Today, we are announcing the general availability of Amazon Aurora PostgreSQL Limitless Database, a new serverless horizontal scaling (sharding) capability of Amazon Aurora. With Aurora PostgreSQL Limitless Database, you can scale beyond the existing Aurora limits for write throughput and storage by distributing a database workload over multiple Aurora writer instances while maintaining the ability to use it as a single database.
When we previewed Aurora PostgreSQL Limitless Database at AWS re:Invent 2023, I explained that it uses a two-layer architecture consisting of multiple database nodes in a DB shard group – either routers or shards to scale based on the workload.

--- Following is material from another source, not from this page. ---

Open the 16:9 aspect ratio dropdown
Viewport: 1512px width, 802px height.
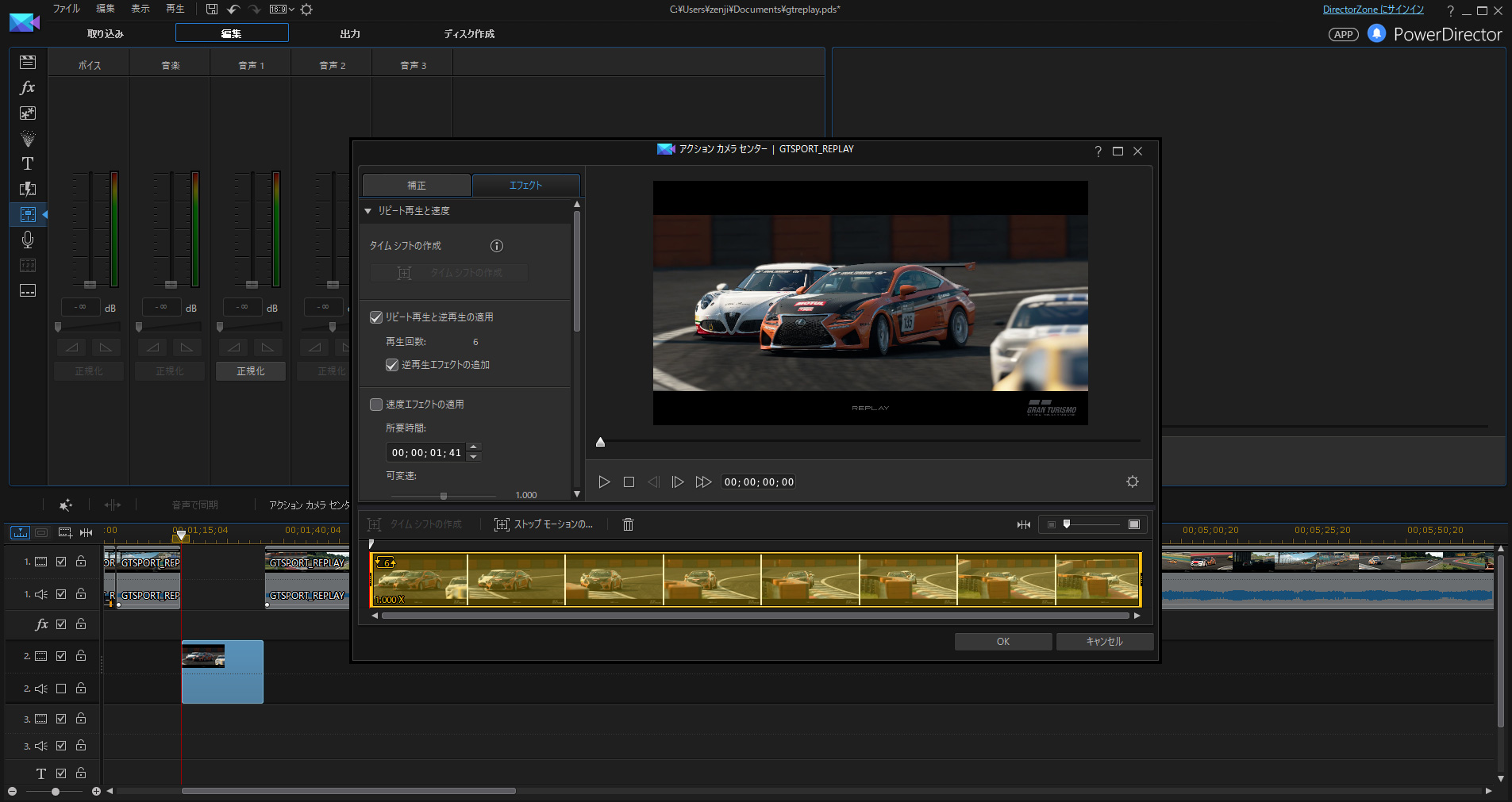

There will be three types of tables that contain your data: sharded, reference, and standard.
Once you have created the DB shard group and your sharded and reference tables, you can load massive amounts of data into Aurora PostgreSQL Limitless Database and query data in those tables using standard PostgreSQL queries. To learn more, visit Limitless Database architecture in the Amazon Aurora User Guide.
Getting started with Aurora PostgreSQL Limitless Database
You can get started in the AWS Management Console and AWS Command Line Interface (AWS CLI) to create a new DB cluster that uses Aurora PostgreSQL Limitless Database, add a DB shard group to the cluster, and query your data.
1. Create an Aurora PostgreSQL Limitless Database Cluster
Open the Amazon Relational Database Service (Amazon RDS) console and choose Create database. For Engine options, choose Aurora (PostgreSQL Compatible) and Aurora PostgreSQL with Limitless Database (Compatible with PostgreSQL 16.4).
For Aurora PostgreSQL Limitless Database, enter a name for your DB shard group and values for minimum and maximum capacity measured by Aurora Capacity Units (ACUs) across all routers and shards. The initial number of routers and shards in a DB shard group is determined by this maximum capacity. Aurora PostgreSQL Limitless Database scales a node up to a higher capacity when its current utilization is too low to handle the load. It scales the node down to a lower capacity when its current capacity is higher than needed.
For DB shard group deployment, choose whether to create standbys for the DB shard group: no compute redundancy, one compute standby in a different Availability Zone, or two compute standbys in two different Availability Zones.
You can set the remaining DB settings to what you prefer and choose Create database. After the DB shard group is created, it is displayed on the Databases page.
You can connect, reboot, or delete a DB shard group, or you can change the capacity, split a shard, or add a router in the DB shard group. To learn more, visit Working with DB shard groups in the Amazon Aurora User Guide.
2. Create Aurora PostgreSQL Limitless Database tables
As shared previously, Aurora PostgreSQL Limitless Database has three table types: sharded, reference, and standard. You can convert standard tables to sharded or reference tables to distribute or replicate existing standard tables or create new sharded and reference tables.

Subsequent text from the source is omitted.